Kafilah migran dari Amerika Tengah itu memicu perdebatan tentang kebijakan imigrasi AS di mana Presiden AS Donald Trump menggunakan isu migran untuk mendapat dukungan pada rencananya membangun dinding di perbatasan AS dan Meksiko.
Presiden Meksiko Andres Manuel Lopez Obrador mendorong pendekatan kemanusiaan atas masalah itu. Dia berjanji meredam aliran migran dengan mencarikan lapangan kerja untuk para migran. Sebagai gantinya, dia ingin Trump membantu mendorong pembangunan ekonomi di kawasan.

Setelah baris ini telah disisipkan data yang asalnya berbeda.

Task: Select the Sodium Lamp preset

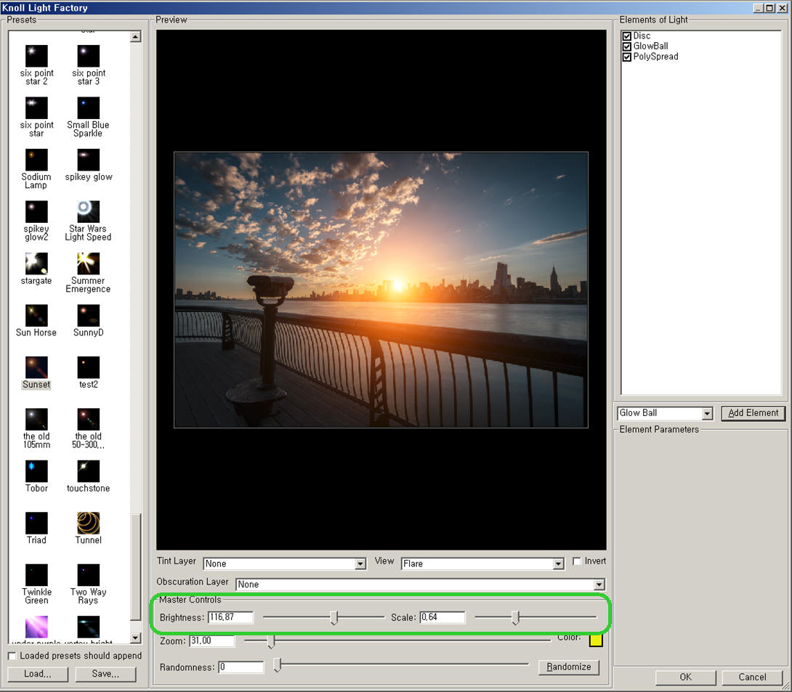Action: point(36,160)
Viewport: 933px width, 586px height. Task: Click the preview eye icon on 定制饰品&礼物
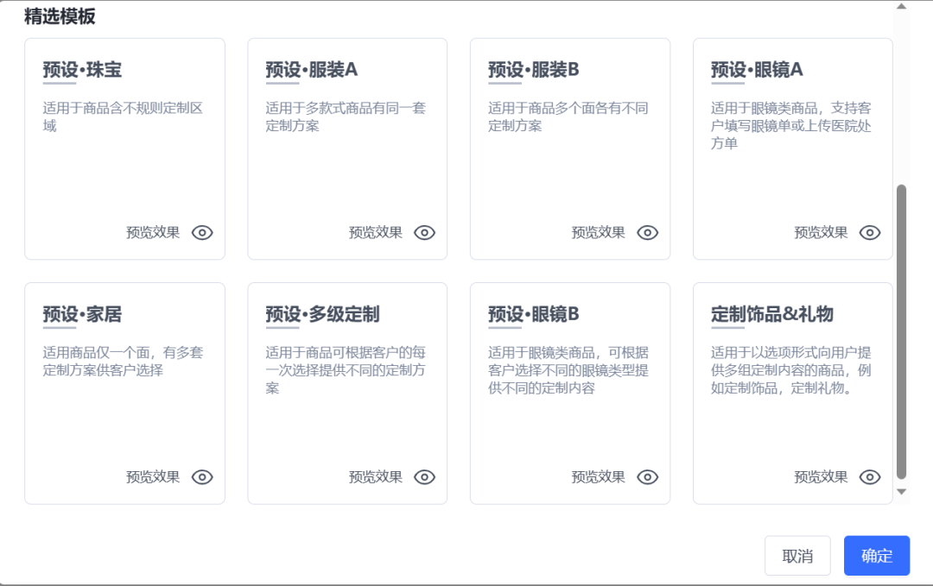(x=870, y=476)
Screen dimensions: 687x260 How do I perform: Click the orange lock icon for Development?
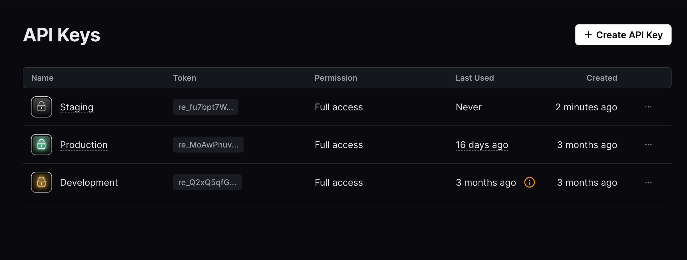(41, 182)
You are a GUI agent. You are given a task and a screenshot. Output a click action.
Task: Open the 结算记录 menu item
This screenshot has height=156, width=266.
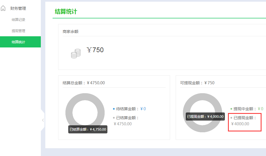coord(18,20)
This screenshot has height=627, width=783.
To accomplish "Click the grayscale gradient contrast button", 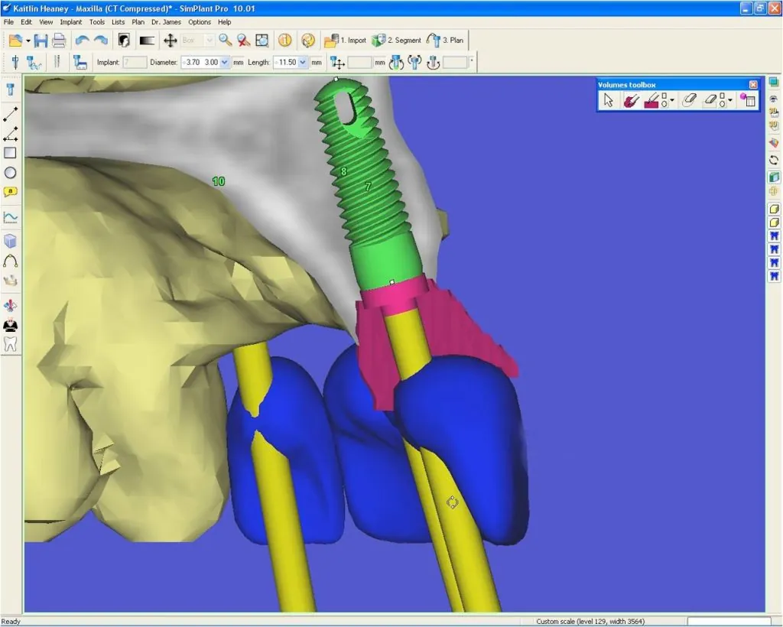I will pyautogui.click(x=147, y=41).
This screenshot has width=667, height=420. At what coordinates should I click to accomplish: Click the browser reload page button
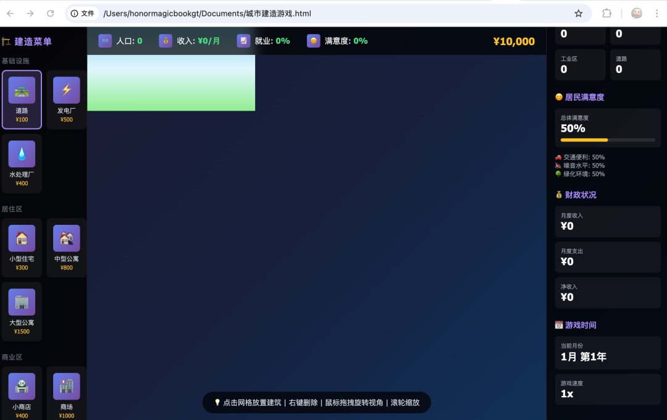50,13
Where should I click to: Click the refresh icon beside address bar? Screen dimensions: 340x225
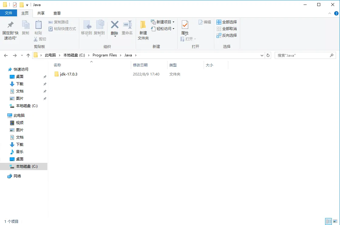(x=268, y=55)
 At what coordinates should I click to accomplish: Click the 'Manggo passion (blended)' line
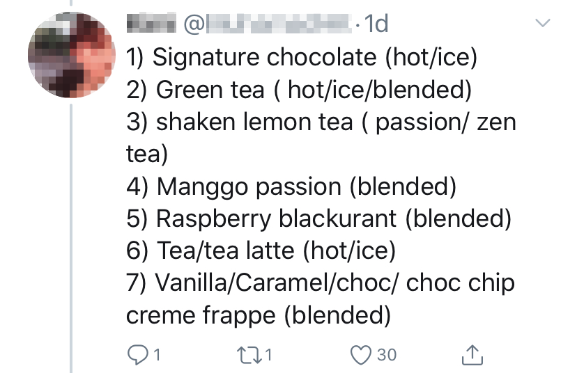(x=290, y=187)
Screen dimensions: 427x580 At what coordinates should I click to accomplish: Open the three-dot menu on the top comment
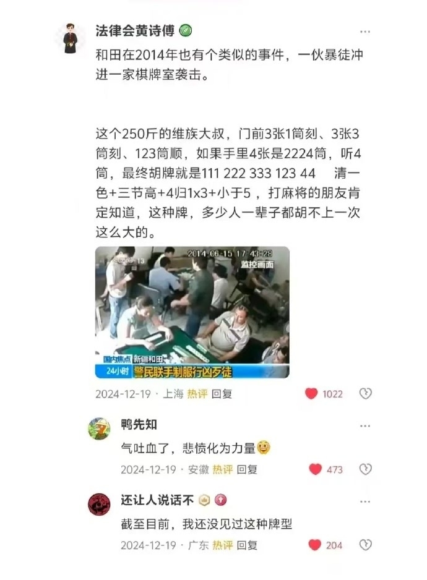[364, 32]
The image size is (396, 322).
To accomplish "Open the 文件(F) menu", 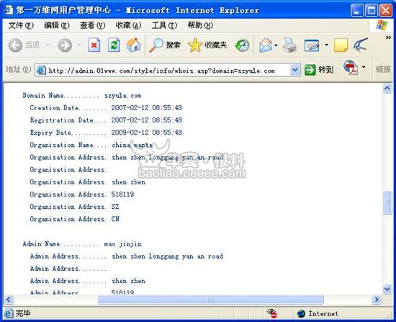I will (21, 25).
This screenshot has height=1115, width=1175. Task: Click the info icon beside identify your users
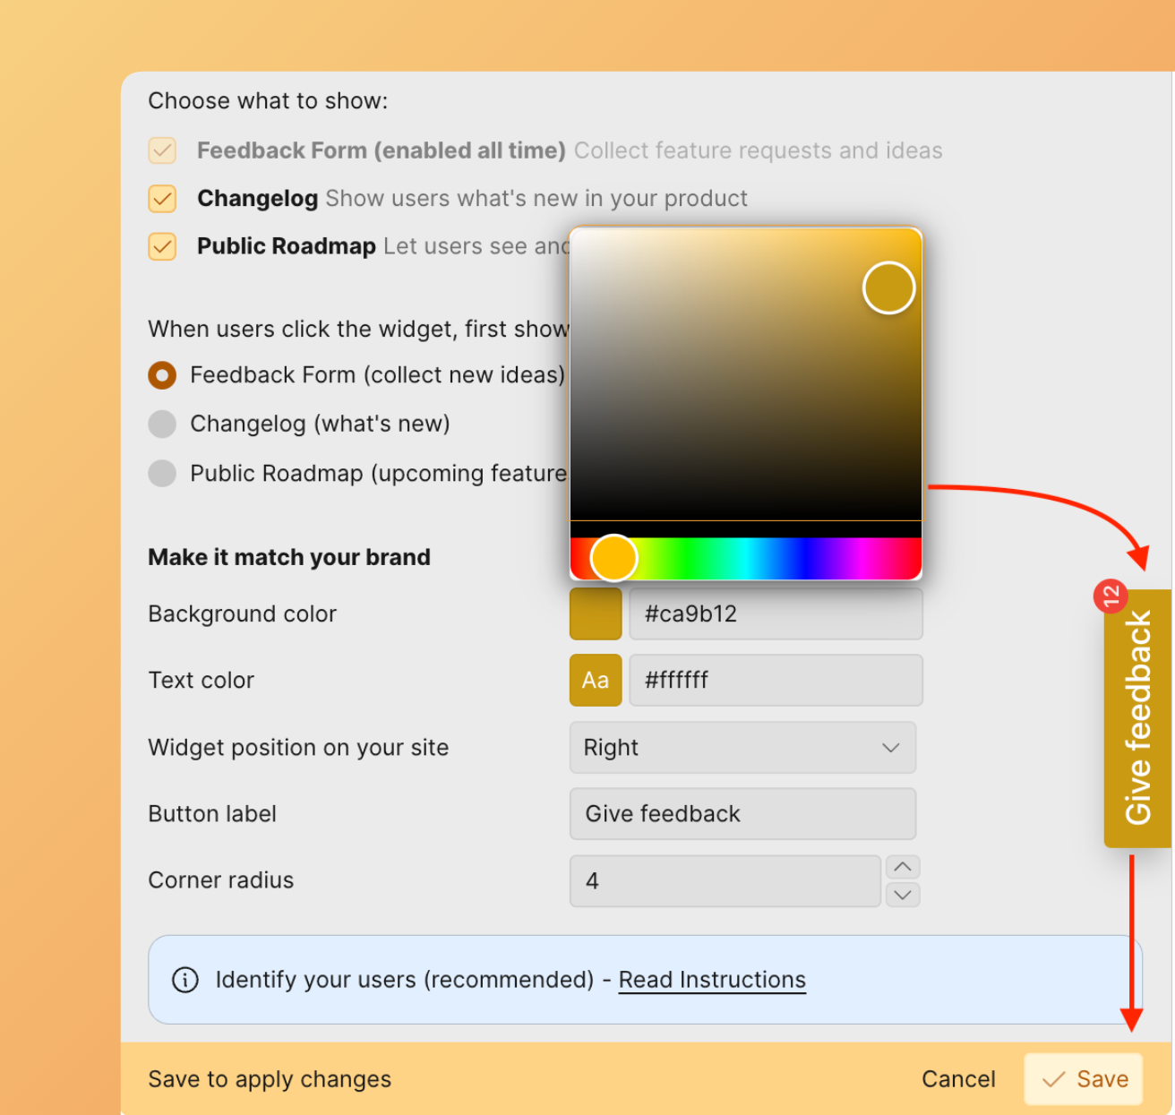pos(184,980)
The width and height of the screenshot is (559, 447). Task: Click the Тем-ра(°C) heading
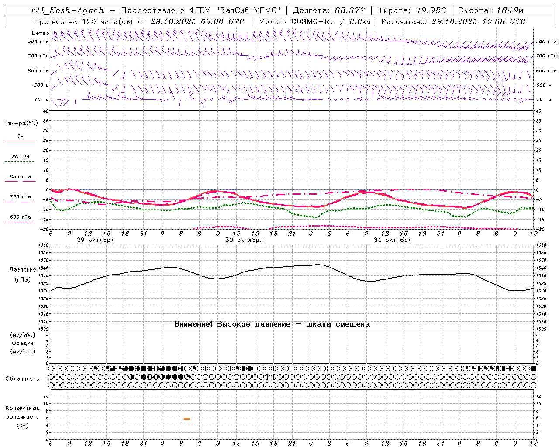point(21,124)
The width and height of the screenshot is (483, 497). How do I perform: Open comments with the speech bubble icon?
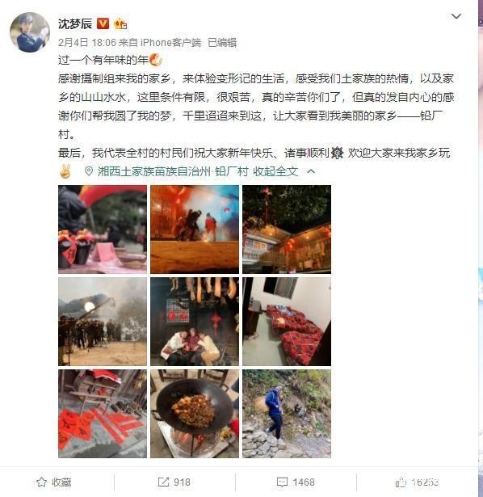[282, 482]
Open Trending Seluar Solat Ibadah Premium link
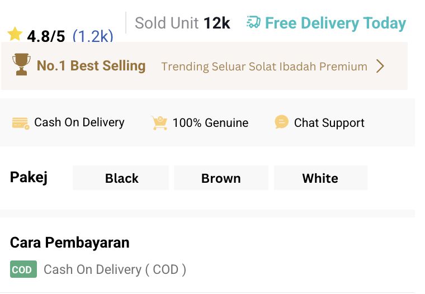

Pemerintahan AS sebagian tutup selama lebih dari tiga pekan saat Partai Demokrat menolak permintaan Trump agar Kongres menyediakan dana USD5,7 miliar untuk mendanai rencana pembangunan dinding perbatasan.
Para pejabat Meksiko memasangkan gelang tangan kepada para migran saat mereka masuk negara itu untuk memantau aliran orang. Gelang ini harus tetap disimpan hingga para migran mendaftar ke otoritas.
“Saat terdaftar, para migran yang memenuhi syarat untuk tinggal dapat mengajukan visa kemanusiaan, memungkinkan mereka bekerja di Meksiko atau terus ke perbatasan AS,” papar Ana Laura Martinez de Lara, direktur jenderal kontrol dan verifikasi migrasi Meksiko, kepada Reuters.
Dia menambahkan, “Mereka yang masuk Meksiko di perlintasan perbatasan resmi melakukannya secara sangat tertib dan dihormati, berbeda dengan berbagai bentrok yang terjadi di perbatasan pada Oktober saat kafilah dalam jumlah lebih besar mulai melintas dari Guatemala.”
Beberapa migran diperkirakan tetap tinggal di Meksiko untuk mencari pekerjaan, tapi masih terlalu dini untuk mengatakan berapa banyak yang akan mendapat kerja. “Sekitar 700 orang masih menunggu untuk melintas masuk Meksiko dari Tecun Uman di sisi perbatasan Guatemala,” ujar Martinez de Lara.
Dia tidak dapat menjelaskan apakah ada migran lain yang mencoba masuk Meksiko secara ilegal. Pemerintah menyatakan, Menteri Luar Negeri (Menlu) Meksiko Marcelo Ebrard berencana bertemu Menlu AS Mike Pompeo untuk membahas upaya mereka mengatasi tantangan migrasi. Belum ada tanggal yang ditetapkan untuk pertemuan itu.
Sebelumnya, sebanyak 150 migran dari El Salvador bergerak menuju AS pada Rabu (16/1). Kelompok itu diorganisir melalui media sosial setelah kafilah lebih besar berangkat dari Honduras pekan ini. Pada Rabu (16/1) pagi, antara 900 dan 1.000 warga Honduras berkumpul di perbatasan dengan Guatemala. “Mereka menunggu untuk melintas menuju AS,” papar kepala kepolisian lokal Jorge Rodriguez.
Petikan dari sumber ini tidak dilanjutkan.